The newspaper section was supposed to be very moving and positive...but I felt so sad reading it. I wrestled with this problem as an NICU nurse, but it was never on such a personal level. My nursing buddies and I would often talk about the children we felt were going to have a very rough time of it...children who we felt bad for continually 'saving' with medical technology. The children who we, as nurses, felt were 'better off' dead, whose existence was so filled with pain, infections, medical technology, procedures, and so very little hope. Perhaps that's what makes Aidan's passing easier to bear...we had so little hope that he would survive. From 17 weeks onwards we knew we were fighting a losing battle. Maybe if he'd made it to this week, born at a gestational age that had more 'hope' attached to it, it would have been harder to let him go. It's still hard of course...but I can be glad he didn't suffer. That was our gift to him.

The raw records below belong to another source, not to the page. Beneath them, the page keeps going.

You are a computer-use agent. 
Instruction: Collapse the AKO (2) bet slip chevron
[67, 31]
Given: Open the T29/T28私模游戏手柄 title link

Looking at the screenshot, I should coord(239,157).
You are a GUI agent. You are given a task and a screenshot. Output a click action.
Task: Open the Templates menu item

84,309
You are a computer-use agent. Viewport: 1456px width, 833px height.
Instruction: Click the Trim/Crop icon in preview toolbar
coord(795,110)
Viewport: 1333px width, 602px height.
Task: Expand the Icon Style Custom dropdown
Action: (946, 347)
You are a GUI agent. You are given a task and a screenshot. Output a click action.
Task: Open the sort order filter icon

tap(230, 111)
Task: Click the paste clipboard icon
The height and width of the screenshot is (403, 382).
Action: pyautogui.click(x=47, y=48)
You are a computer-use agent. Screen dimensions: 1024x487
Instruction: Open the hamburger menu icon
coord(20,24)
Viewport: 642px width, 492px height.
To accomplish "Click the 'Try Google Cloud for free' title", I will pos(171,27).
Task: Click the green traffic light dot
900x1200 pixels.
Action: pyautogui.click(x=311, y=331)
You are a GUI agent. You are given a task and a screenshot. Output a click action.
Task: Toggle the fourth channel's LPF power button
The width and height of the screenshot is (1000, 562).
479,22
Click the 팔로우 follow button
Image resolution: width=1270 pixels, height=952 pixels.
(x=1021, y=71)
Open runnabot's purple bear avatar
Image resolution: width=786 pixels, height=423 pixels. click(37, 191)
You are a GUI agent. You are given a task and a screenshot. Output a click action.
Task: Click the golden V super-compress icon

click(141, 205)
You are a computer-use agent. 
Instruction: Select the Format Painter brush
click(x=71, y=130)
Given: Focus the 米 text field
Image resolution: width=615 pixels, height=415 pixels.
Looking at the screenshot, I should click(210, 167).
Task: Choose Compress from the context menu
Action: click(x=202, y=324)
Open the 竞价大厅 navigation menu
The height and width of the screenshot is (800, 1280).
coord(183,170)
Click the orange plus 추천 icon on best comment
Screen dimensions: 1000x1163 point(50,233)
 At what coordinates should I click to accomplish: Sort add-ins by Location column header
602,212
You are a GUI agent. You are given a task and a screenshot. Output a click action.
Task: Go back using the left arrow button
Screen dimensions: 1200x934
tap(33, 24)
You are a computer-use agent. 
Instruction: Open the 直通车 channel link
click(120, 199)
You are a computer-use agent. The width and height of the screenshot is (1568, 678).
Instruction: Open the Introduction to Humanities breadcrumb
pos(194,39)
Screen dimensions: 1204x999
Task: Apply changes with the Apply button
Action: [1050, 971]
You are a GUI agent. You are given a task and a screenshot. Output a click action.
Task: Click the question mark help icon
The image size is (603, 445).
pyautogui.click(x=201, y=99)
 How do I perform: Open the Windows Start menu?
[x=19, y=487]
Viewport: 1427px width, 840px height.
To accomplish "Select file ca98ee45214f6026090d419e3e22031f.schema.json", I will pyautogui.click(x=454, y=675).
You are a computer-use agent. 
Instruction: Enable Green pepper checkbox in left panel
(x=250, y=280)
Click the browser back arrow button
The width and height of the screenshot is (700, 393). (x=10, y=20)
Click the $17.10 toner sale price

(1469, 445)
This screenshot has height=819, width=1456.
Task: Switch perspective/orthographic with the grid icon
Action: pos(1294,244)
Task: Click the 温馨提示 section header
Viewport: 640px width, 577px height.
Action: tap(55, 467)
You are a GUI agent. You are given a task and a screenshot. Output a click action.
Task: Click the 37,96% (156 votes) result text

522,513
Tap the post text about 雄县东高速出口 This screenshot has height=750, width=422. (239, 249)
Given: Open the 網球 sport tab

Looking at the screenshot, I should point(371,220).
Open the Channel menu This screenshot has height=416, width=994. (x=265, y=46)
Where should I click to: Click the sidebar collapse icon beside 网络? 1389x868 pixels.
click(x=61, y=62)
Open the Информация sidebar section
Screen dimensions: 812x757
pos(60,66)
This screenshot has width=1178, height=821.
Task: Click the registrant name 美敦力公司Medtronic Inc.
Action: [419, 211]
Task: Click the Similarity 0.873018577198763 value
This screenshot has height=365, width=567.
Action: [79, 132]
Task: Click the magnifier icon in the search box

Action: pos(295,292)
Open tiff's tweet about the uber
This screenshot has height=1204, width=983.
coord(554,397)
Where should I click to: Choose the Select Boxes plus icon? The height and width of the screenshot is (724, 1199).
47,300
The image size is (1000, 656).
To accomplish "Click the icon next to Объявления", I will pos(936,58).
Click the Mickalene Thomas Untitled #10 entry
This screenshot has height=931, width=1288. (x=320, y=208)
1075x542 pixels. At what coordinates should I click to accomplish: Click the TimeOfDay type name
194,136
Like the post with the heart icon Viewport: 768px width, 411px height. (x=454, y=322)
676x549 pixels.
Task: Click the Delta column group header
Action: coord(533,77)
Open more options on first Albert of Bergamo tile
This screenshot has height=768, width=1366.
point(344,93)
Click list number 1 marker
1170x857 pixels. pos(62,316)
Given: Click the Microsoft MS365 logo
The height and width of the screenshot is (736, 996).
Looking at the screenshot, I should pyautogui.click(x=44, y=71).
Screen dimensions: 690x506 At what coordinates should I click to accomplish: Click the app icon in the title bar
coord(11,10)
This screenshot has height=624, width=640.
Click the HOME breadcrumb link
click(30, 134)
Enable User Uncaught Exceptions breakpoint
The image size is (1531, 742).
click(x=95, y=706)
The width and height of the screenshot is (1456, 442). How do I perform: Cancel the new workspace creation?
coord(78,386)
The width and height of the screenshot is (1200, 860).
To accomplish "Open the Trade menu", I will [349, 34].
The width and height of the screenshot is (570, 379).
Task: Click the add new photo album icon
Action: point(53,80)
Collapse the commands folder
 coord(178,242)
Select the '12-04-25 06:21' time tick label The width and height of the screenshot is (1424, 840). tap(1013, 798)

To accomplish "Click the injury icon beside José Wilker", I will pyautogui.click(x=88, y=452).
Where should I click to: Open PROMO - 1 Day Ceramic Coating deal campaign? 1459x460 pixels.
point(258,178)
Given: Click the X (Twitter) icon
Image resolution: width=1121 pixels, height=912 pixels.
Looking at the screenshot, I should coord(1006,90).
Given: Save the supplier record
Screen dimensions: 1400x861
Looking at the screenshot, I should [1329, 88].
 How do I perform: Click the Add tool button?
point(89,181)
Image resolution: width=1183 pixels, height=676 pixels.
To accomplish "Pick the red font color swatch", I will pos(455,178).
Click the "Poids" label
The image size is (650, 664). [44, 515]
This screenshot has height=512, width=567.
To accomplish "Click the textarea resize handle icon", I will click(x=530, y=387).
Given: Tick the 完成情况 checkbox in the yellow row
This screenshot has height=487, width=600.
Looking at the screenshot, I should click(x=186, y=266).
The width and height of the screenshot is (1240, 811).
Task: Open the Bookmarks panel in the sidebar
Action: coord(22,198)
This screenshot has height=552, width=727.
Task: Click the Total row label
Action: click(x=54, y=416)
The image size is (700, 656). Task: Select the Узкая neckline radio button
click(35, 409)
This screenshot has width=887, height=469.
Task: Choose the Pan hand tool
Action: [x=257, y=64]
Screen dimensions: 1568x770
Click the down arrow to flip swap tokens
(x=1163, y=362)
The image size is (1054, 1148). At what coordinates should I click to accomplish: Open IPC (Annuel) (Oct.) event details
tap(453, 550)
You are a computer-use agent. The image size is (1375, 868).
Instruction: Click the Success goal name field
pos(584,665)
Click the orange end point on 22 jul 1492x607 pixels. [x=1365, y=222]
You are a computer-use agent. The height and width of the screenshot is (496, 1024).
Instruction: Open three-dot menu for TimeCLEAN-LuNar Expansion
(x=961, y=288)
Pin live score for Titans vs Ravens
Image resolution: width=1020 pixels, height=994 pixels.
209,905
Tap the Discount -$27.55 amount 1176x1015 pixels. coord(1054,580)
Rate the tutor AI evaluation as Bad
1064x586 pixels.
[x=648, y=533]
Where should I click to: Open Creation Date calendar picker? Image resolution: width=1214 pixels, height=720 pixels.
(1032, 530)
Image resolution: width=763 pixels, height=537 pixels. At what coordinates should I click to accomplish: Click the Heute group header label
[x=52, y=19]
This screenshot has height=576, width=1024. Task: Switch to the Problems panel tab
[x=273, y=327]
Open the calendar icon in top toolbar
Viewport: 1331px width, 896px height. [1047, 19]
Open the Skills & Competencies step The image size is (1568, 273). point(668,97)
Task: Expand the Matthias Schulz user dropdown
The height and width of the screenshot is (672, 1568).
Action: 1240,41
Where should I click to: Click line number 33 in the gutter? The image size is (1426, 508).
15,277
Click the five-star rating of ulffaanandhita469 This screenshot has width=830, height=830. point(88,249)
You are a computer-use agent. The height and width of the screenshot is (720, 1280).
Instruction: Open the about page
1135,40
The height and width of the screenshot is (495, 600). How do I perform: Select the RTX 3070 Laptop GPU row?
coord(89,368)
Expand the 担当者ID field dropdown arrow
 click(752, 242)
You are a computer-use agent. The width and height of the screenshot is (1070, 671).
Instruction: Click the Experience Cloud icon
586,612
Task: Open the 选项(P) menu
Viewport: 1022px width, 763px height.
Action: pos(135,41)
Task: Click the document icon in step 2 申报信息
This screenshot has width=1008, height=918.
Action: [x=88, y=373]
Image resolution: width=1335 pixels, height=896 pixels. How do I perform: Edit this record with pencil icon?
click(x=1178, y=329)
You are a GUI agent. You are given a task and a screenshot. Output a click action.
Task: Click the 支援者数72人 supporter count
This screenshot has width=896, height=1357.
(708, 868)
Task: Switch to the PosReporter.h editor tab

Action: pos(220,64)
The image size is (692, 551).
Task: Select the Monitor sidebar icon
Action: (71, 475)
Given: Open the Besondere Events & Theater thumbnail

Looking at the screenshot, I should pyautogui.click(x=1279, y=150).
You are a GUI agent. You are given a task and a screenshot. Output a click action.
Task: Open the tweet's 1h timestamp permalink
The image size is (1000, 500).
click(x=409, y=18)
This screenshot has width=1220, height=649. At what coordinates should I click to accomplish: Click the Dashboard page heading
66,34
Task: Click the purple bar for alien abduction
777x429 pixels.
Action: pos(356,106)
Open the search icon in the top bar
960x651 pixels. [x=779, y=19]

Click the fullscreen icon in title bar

  1. thank you so much for sharing these thoughts so honestly. my son was stillborn at 25wks on may 1 (my due date was only 3 days before yours). my water broke out of the blue and within minutes his cord prolapsed. that was it. a completely normal, healthy pregnancy with no issues whatsoever, and then this happened with no warning and suddenly my son was dead. i've thought so much about the fact that had things happened even a little bit differently, he might still be alive - but he would be in NICU. and i have wondered if i was horrible for being relieved we wouldn't have to go through that, that we would not have to raise a child with so many of the medical and developmental issues you have described here. it just kills me that i never got to look into his eyes, feel him grasp my finger, or feel him breathe against me as he slept on my shoulder. but in some ways i do think his death was better than the alternative - i just can't get over the guilt i feel whenever i think that.

  2. Don't ever feel guilty that you are glad to escape the NICU experience. It's not a nice one. Yes it can result in some miracles...but it can result in a lot of tradgedies and heart break too. And you'll never know which one you'll be until you are in it. It's a sucky situation all around. I guess that's what I was trying to say in my post. It sucks that my son died...but I kind of think it sucks too that their children live like that.

  3. Thanks for sharing those stories. I am new to your blog so trying to catch up on your story. My son had to be born prematurely at 25w+6 days when his heart stopped in fetal surgery on 1-3-11. The NICU team tried hard to get his hard going again but he never responded. I think all the time what is life would have been like if he would have came back and how many problems that would have caused him being born prematurely. But then I also think if it wasn't for his severe spina bifida we probably wouldn't have even had the surgery to correct and he might still be alive, but alive with the all of the problems that spina bifida brings with it.
    I just can't imagine that poor child being in the NICU for so long and what those parents must be feeling. It must be hard as a NICU nurse to see this. I am going to try and start volunterring in the NICU tomorrow and not sure how I'll do since recently losing my son and then seeing other babies struggling to live.